Task objective
Every line from the one holding "At what coordinates" through the last line of the records must be retyped exactly, and no other line or picture may appear in the copy.
◆ ◆ ◆ ◆
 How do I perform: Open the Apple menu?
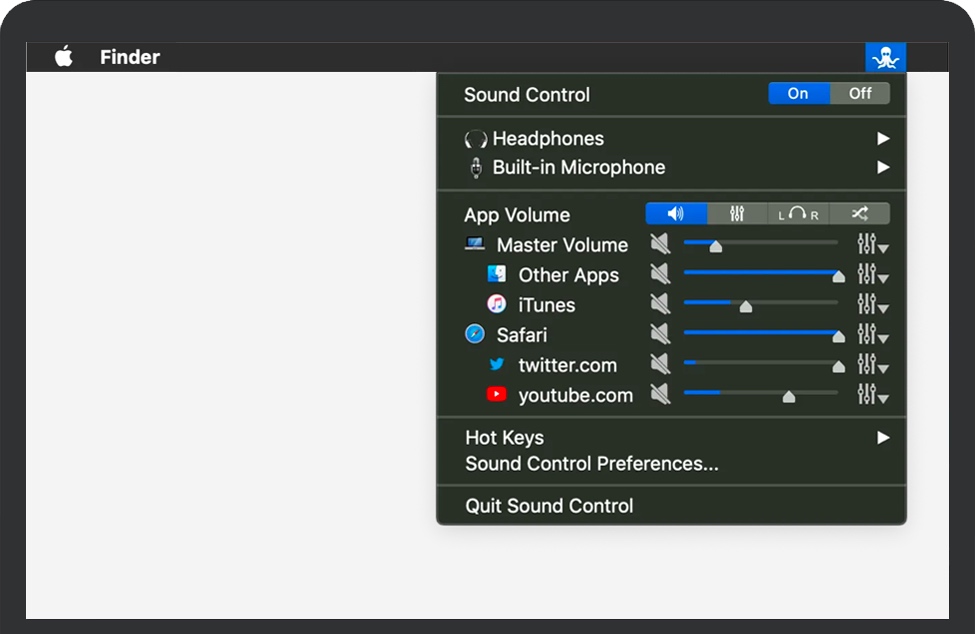pos(62,57)
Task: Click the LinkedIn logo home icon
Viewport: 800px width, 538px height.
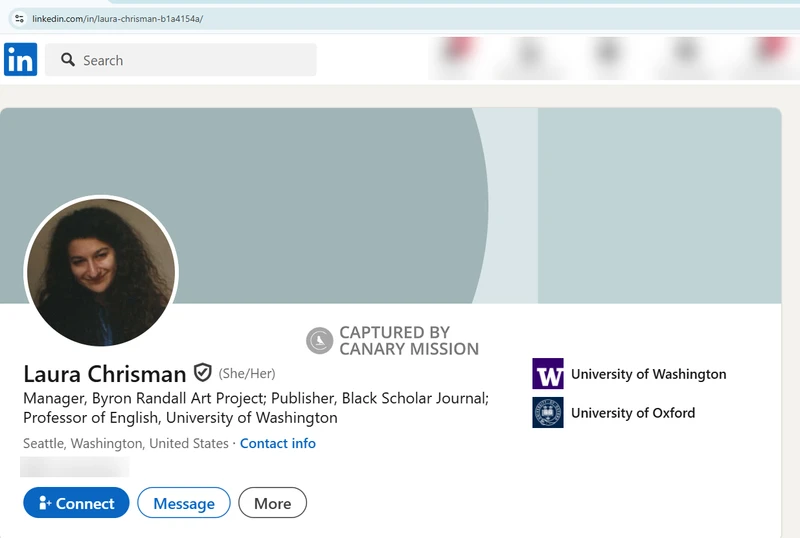Action: (x=20, y=60)
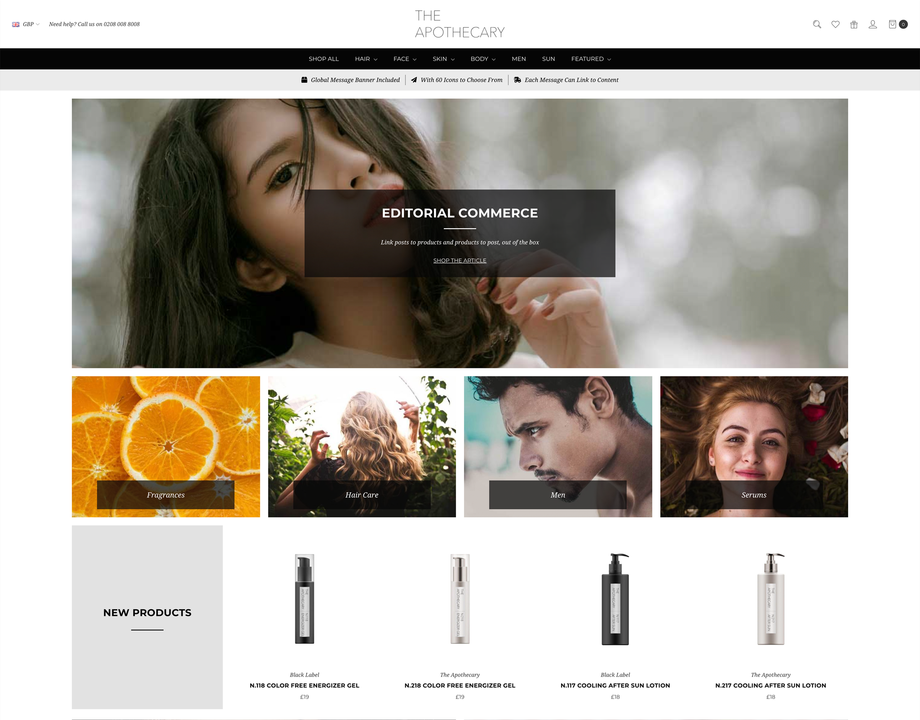
Task: Expand the Skin menu dropdown
Action: [443, 59]
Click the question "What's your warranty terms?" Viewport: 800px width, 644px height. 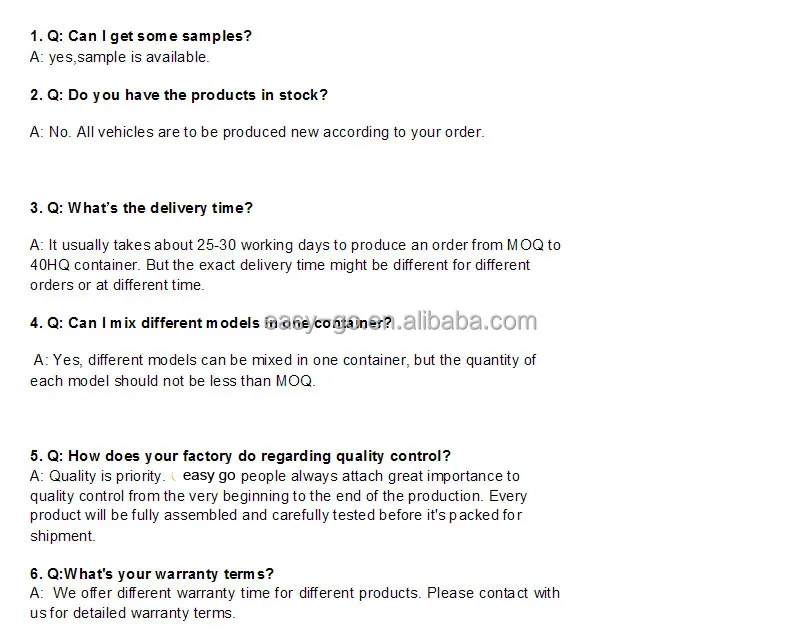pos(152,574)
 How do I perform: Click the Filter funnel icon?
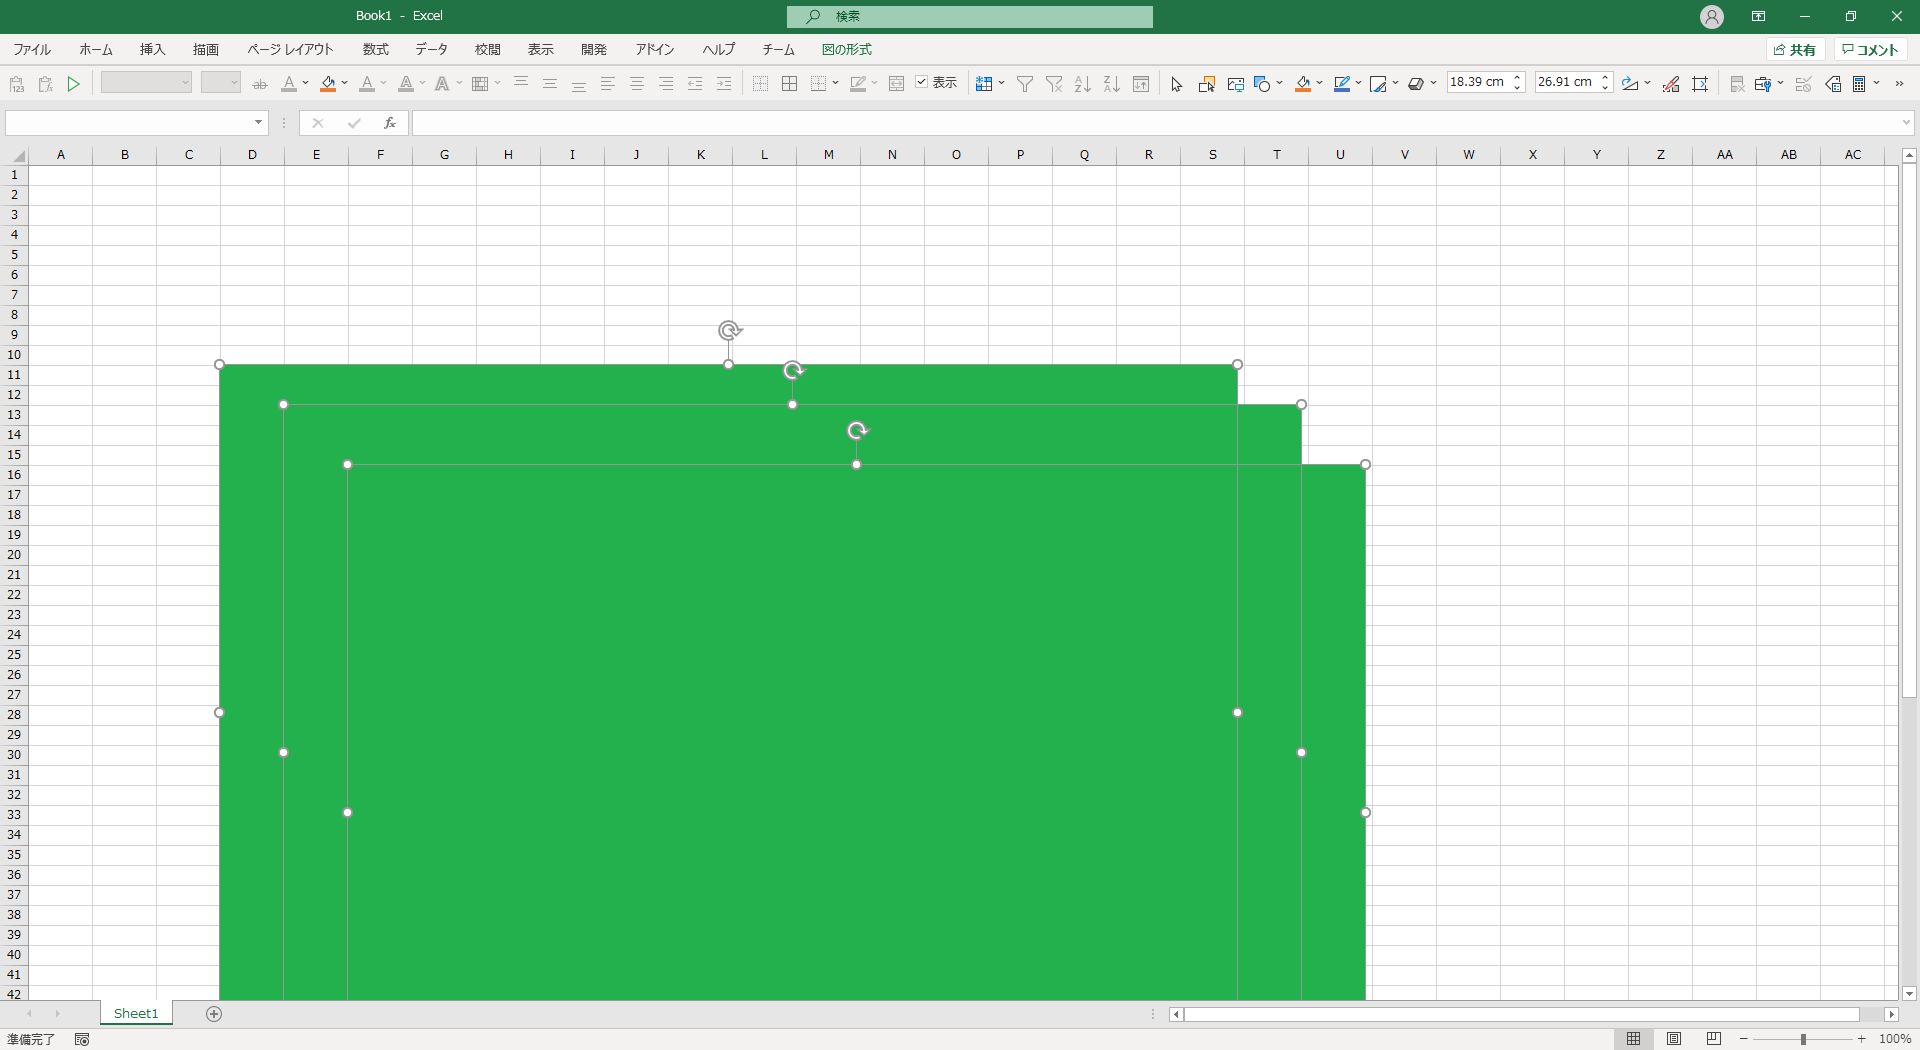1025,84
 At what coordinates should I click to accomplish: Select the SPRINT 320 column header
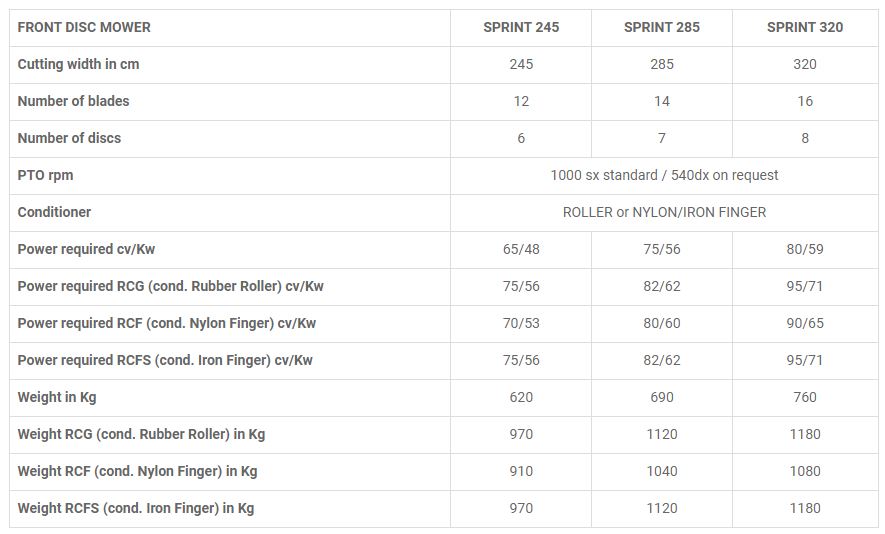(x=804, y=27)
◆ ◆ ◆ ◆
Response box
 At what coordinates should I click to accomplish: Select the SPRINT 320 column header
(x=804, y=27)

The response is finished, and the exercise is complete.